**Task material**
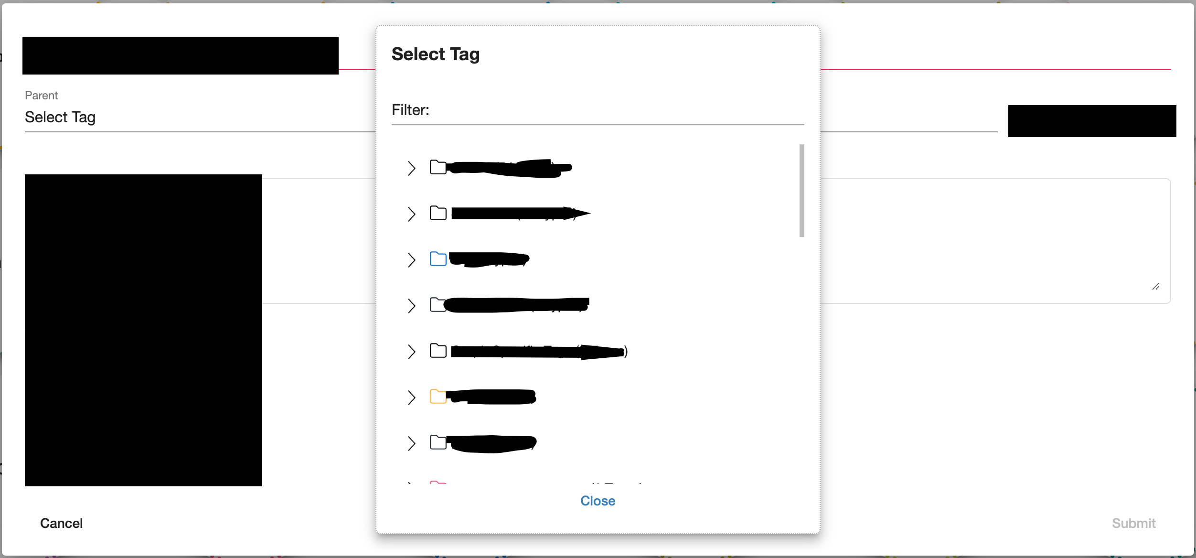
Task: Expand the orange folder tag entry
Action: [x=411, y=397]
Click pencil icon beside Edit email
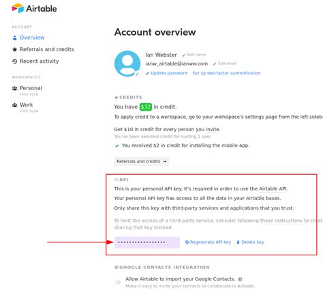 [215, 63]
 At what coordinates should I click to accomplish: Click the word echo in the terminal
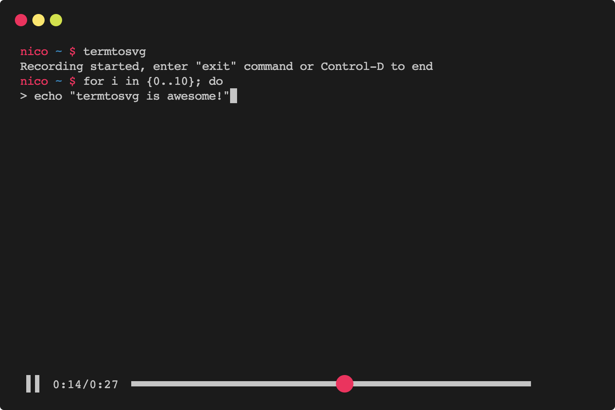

**What to do**
Give back exactly, and only, the lines from the one holding "Click pencil icon beside Edit email" through the last line of the entries, with every picture omitted.

**Reply**
Click pencil icon beside Edit email
 [215, 63]
 At what coordinates should I click to accomplish: Click the word echo in the terminal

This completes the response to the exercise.